[Collected data]
○ ○ ○ ○ ○
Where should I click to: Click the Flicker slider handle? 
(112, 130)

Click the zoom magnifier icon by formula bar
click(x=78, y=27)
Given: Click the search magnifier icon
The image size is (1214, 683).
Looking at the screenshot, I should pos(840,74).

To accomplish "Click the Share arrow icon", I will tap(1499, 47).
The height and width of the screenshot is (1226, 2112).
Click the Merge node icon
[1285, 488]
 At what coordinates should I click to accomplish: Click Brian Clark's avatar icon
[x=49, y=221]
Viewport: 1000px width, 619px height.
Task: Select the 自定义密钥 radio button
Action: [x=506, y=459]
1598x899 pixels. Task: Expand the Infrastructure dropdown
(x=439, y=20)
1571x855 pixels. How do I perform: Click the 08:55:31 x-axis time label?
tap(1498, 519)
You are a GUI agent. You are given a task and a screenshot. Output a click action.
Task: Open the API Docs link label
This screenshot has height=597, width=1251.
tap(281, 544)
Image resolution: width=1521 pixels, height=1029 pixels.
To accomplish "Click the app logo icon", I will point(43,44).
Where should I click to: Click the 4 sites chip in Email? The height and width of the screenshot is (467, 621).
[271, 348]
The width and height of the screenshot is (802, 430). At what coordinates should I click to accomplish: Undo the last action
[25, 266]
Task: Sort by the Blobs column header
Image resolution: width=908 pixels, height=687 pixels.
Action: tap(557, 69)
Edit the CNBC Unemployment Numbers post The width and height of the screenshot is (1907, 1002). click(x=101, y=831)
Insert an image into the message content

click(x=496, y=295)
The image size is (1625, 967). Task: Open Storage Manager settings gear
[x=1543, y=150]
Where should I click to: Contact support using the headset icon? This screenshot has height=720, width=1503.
○ ○ ○ ○ ○
* **Exercise**
Search the records for lines holding the word "will", then copy each line you find.

* **Task result**
To accomplish "Click the Share arrow icon", I will tap(1499, 47).
To accomplish "Click the app logo icon", I will point(43,44).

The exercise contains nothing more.